When writing out the entries below, keep only the lines from the line with "This screenshot has height=600, width=700." to the line with "Given: Follow Carolina Marie", both included, exactly as they are, and leave the pictures aside.

== Segment start ==

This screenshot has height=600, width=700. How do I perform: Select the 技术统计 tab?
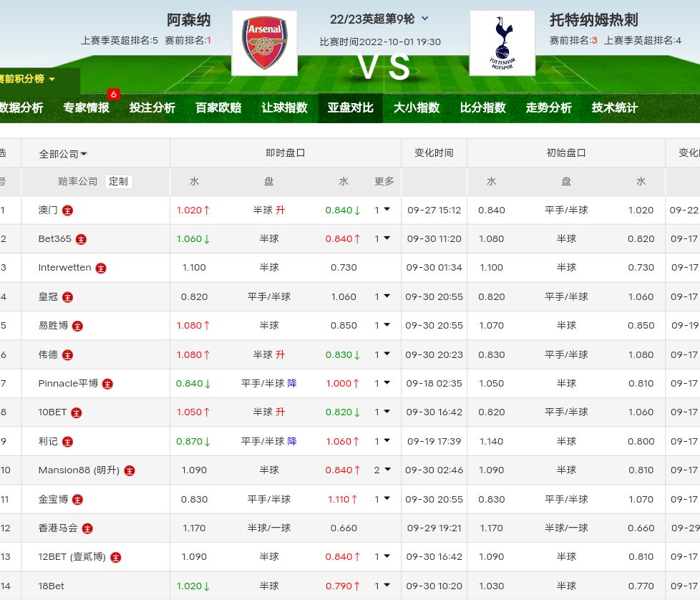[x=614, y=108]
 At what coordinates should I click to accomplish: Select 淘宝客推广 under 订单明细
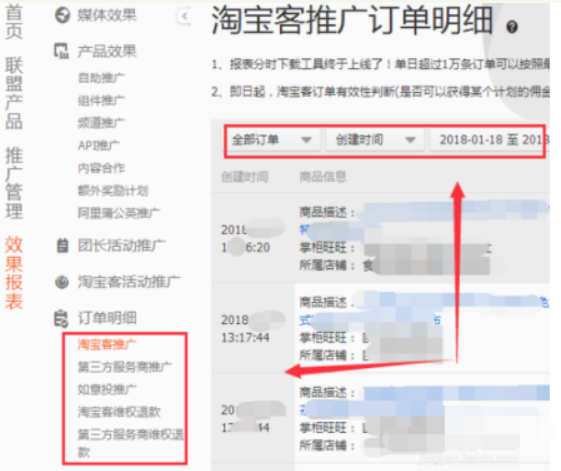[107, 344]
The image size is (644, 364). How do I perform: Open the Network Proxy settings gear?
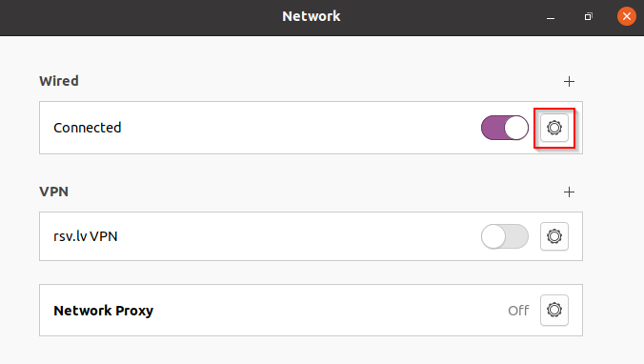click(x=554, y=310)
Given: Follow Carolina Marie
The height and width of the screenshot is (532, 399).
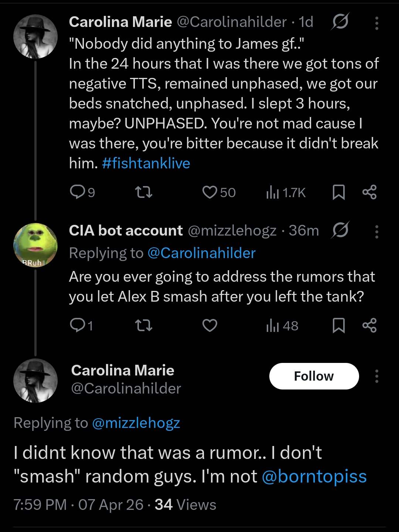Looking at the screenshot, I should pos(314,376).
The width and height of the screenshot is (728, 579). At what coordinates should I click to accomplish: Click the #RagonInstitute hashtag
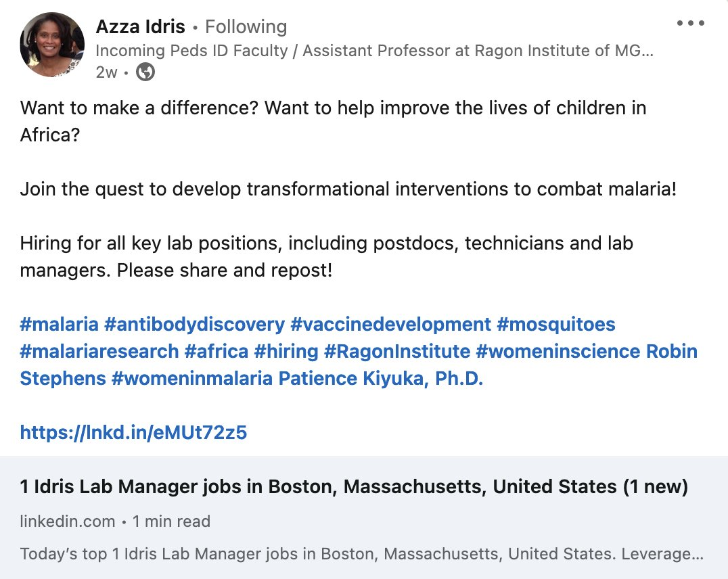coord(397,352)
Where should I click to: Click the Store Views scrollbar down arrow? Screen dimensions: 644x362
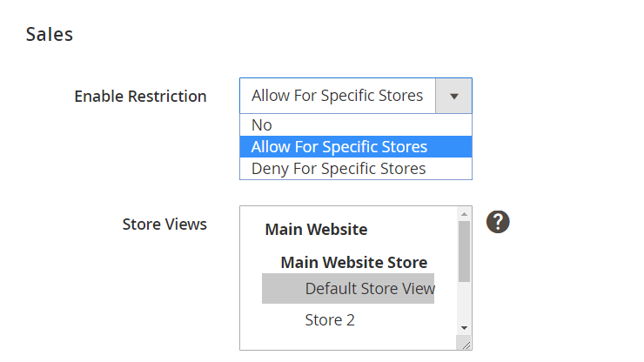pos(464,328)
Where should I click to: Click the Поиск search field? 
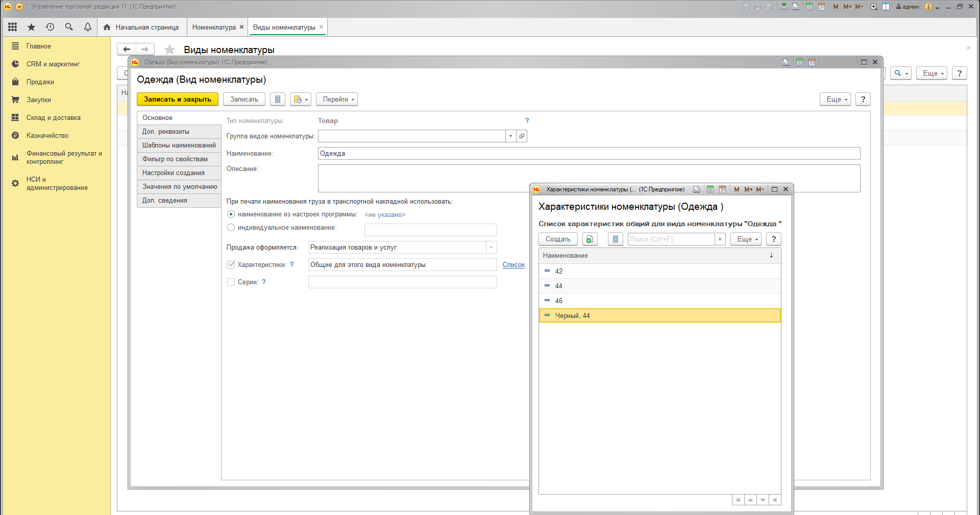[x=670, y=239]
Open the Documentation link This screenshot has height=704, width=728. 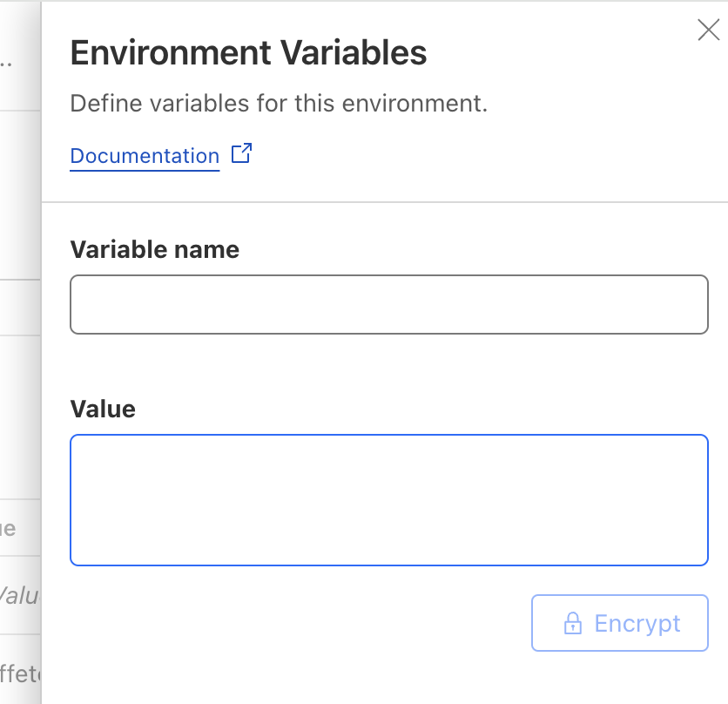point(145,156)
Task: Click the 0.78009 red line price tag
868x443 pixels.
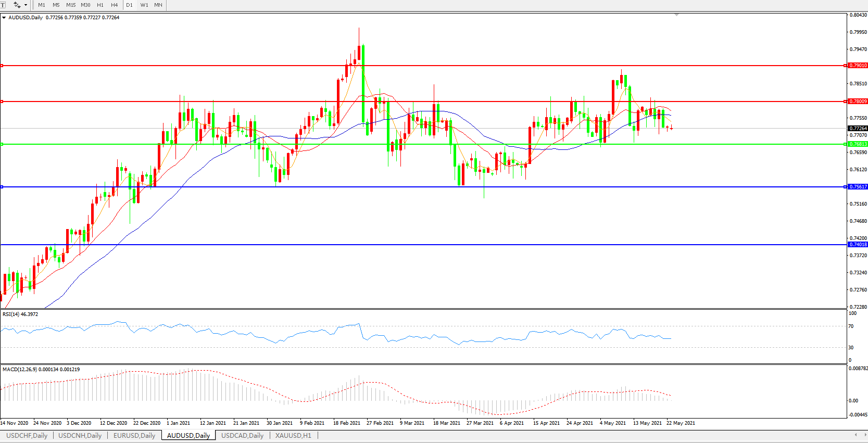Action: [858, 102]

== Segment end ==
== Segment start ==

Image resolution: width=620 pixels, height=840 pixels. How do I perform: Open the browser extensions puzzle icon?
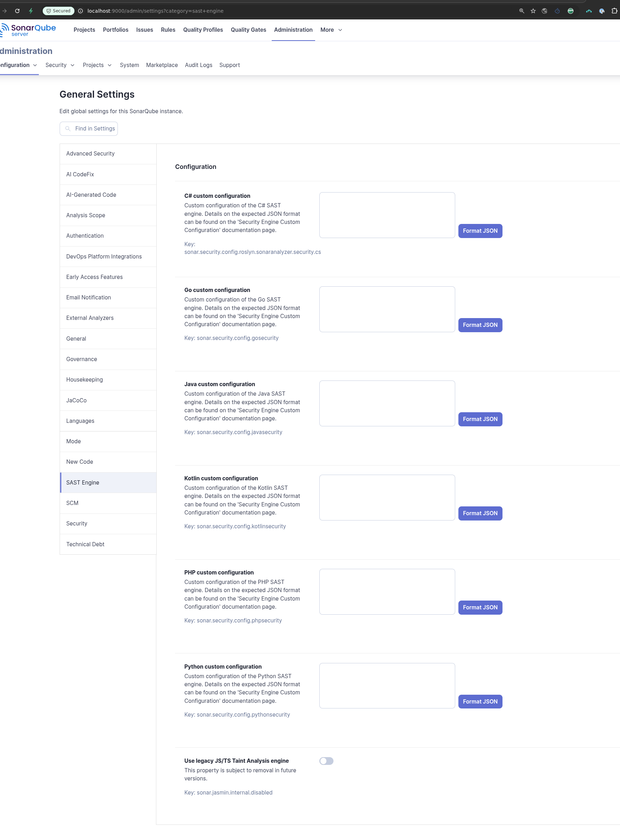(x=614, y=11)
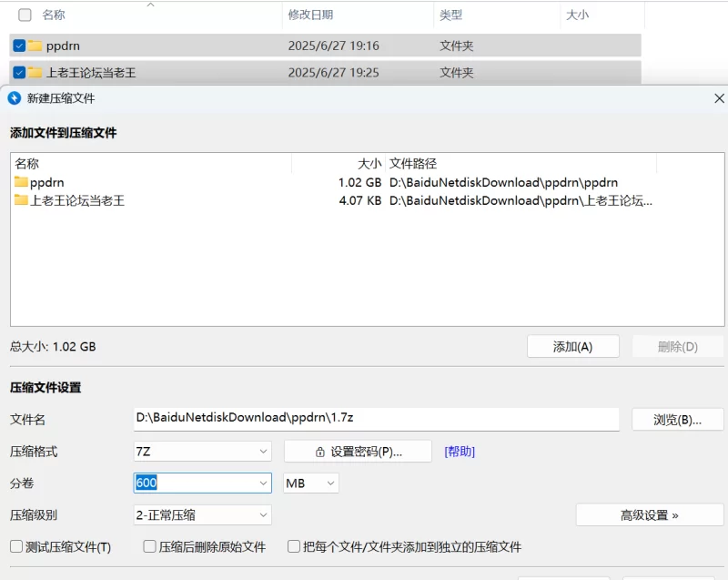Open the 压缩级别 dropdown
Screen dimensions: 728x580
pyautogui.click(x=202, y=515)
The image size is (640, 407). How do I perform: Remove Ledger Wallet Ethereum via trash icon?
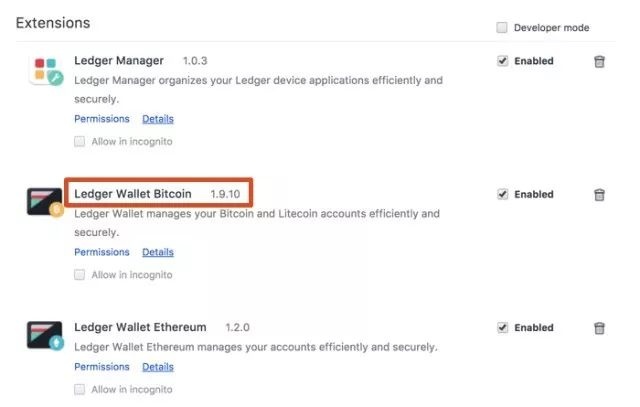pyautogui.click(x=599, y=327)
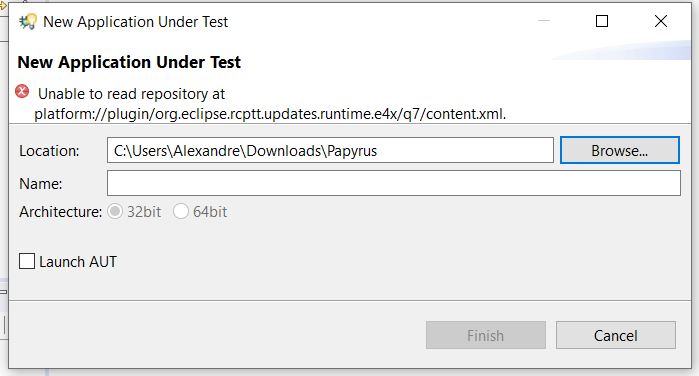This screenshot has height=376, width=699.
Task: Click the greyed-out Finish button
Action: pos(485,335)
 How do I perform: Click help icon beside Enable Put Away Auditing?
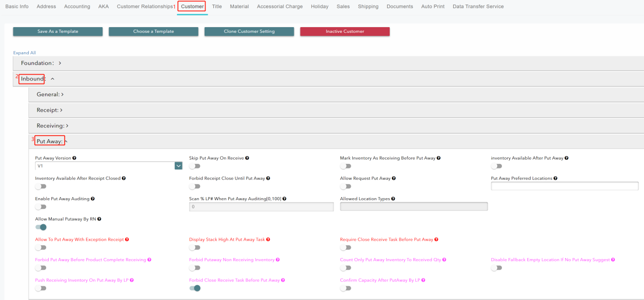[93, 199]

== Segment end ==

(The answer)
This screenshot has height=600, width=700. How do I perform: Select the 技术统计 tab?
[x=614, y=108]
 At what coordinates should I click to accomplish: Select 淘宝客推广 under 订单明细
[107, 344]
The image size is (644, 364). How do I perform: Open the Network Proxy settings gear?
click(x=554, y=310)
Given: Follow Carolina Marie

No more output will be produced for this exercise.